Jeff Walden [:Waldo]

Comment 50

•

10 years ago

Comment on attachment 8593817 [details] [diff] [review] Test cases for plain JS Review of attachment 8593817 [details] [diff] [review]: ----------------------------------------------------------------- Unrelated to this, do we have any tests yet that verify proper synchronization behavior, global sequence order, &c. yet? ::: js/src/jit-test/tests/atomics/basic-tests.js @@ +45,1 @@ > // val = 0 Arguably you should update all these val= comments with a +c in them. If you're going for cleaner-looking code, I could buy that rationale. @@ +68,5 @@ > + if (!isFloat) { > + // val = 0 > + assertEq(Atomics.add(a, x, 3), 0+c); // Don't add c again > + // val = 3 > + assertEq(Atomics.sub(a, x, 2), 3+c); // Ditto With c===0 it hardly seems worthwhile putting +c in *only* these places. @@ +88,1 @@ > // val = 0 Given here you revert back to no +c, I think probably even if cleanliness was the idea with not adding +c above everywhere, you probably should give it up here. @@ +121,2 @@ > // val = 0 > + assertEq(gAtomics_compareExchange(a, x, 0, 37+c), 0); Is this testing a different |this| or something? Just not entirely sure I see the point of it, but fine. ...oh, looking later on, I guess so. Guess I wouldn't have bothered, but eh. I guess all the same comments as before keep applying, here. @@ +227,5 @@ > + Atomics.add(a, 0, 1); > + } > + catch (e) { > + thrown = true; > + assertEq(e instanceof TypeError, true); This hits the ReportBadArrayType in atomics_binop_impl, right?

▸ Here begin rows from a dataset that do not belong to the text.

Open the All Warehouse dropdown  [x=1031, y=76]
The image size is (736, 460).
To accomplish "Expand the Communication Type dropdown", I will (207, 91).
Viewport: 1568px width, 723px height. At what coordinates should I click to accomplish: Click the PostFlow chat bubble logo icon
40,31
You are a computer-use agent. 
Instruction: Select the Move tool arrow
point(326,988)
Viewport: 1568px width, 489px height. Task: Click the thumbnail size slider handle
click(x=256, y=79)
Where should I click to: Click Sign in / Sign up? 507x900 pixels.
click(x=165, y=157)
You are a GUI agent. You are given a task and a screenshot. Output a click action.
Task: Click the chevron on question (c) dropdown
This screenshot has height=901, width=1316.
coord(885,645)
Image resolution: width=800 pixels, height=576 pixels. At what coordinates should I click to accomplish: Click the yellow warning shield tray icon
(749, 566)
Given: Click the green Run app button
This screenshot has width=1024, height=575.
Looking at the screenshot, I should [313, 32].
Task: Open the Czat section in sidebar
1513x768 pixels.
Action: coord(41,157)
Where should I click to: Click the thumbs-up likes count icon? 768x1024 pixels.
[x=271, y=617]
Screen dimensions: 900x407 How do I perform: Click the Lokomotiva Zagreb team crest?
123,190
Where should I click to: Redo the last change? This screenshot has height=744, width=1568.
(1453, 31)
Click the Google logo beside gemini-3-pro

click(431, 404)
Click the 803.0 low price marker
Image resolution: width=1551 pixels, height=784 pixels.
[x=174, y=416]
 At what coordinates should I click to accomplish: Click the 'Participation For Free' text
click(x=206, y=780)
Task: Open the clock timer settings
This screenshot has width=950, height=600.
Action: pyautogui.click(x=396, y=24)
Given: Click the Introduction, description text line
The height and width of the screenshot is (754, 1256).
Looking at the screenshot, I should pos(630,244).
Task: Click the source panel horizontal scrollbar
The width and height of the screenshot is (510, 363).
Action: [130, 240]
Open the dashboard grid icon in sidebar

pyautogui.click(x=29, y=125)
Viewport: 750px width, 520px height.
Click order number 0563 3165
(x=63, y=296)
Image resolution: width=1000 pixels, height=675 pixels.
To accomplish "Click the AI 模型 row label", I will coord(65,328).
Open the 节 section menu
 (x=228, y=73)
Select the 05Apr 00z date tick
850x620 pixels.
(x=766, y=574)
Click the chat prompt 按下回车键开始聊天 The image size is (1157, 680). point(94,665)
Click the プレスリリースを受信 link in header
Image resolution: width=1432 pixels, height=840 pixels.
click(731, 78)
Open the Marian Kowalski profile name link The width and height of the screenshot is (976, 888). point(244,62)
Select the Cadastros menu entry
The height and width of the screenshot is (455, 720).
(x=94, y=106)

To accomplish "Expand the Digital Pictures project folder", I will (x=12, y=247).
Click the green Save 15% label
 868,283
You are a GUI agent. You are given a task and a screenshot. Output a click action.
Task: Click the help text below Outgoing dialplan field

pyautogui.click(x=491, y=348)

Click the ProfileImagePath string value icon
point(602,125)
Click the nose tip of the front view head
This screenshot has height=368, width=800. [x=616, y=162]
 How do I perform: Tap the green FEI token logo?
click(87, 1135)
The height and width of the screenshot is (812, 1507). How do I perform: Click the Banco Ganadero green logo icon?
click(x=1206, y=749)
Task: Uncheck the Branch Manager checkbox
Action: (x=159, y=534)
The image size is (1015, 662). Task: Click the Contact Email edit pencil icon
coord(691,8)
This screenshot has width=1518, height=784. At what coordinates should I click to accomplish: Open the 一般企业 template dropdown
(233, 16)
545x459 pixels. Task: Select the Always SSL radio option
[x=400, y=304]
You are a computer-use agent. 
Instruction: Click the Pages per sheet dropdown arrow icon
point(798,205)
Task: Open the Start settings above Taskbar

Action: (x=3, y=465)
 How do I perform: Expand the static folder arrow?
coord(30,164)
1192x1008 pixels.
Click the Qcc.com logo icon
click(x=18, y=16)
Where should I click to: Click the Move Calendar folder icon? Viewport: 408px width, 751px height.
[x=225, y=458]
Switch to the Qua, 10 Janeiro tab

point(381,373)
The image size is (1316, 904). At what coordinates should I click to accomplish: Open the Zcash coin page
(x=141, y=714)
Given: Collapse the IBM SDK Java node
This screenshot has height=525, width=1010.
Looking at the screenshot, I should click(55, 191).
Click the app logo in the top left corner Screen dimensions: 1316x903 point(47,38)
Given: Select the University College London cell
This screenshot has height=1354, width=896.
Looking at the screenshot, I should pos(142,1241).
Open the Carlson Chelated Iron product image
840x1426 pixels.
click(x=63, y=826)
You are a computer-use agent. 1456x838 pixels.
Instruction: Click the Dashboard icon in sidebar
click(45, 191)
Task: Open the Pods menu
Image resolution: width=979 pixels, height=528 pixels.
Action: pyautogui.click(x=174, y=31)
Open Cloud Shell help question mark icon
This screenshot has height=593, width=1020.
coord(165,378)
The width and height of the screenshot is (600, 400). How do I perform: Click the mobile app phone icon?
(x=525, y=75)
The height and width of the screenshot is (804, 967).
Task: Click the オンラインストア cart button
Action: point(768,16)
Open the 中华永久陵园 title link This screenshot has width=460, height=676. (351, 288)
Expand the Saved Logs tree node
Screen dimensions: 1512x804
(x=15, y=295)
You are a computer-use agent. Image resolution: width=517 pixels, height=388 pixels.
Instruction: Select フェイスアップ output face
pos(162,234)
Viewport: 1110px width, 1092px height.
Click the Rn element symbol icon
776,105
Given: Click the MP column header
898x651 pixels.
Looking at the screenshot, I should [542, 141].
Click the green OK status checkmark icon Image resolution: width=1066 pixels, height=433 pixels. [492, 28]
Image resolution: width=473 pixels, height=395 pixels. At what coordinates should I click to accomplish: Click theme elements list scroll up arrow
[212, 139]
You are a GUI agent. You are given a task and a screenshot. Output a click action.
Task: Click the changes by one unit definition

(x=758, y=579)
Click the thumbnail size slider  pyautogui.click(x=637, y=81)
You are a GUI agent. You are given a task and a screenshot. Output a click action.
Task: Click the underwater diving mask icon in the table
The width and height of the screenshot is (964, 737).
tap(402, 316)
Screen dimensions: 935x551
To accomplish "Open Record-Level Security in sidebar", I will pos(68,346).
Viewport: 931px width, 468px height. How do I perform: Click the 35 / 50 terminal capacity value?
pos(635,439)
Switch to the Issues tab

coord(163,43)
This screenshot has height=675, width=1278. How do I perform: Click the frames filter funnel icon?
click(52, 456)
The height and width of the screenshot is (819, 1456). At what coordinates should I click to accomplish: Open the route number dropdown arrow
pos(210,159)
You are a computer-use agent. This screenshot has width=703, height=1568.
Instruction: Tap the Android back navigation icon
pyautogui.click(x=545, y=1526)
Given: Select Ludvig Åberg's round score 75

I would (separate patch) add float32/float64 cases to that switch with a custom error message to the effect that "binops not supported on floating-point element types" or somesuch. @@ +411,5 @@ > > assertEq(sum, k); > + > + // Values that are Uint32 but not Int32 and which trigger > + // different paths within the JIT. Might be worth adding a few non-constant tests as well -- I could see this being converted into int32_t somehow and avoiding the input-is-double JIT code at some time. @@ +506,5 @@ > + CLONE(testThrowBinop)(f32); > + CLONE(testThrowBinop)(f64); > + > + // Clear this, or the range tests fail > + v32[0] = 0; Maybe add an assert that Atomics.load(a, 0) is 0 at the start of testRangeCAS as documentation?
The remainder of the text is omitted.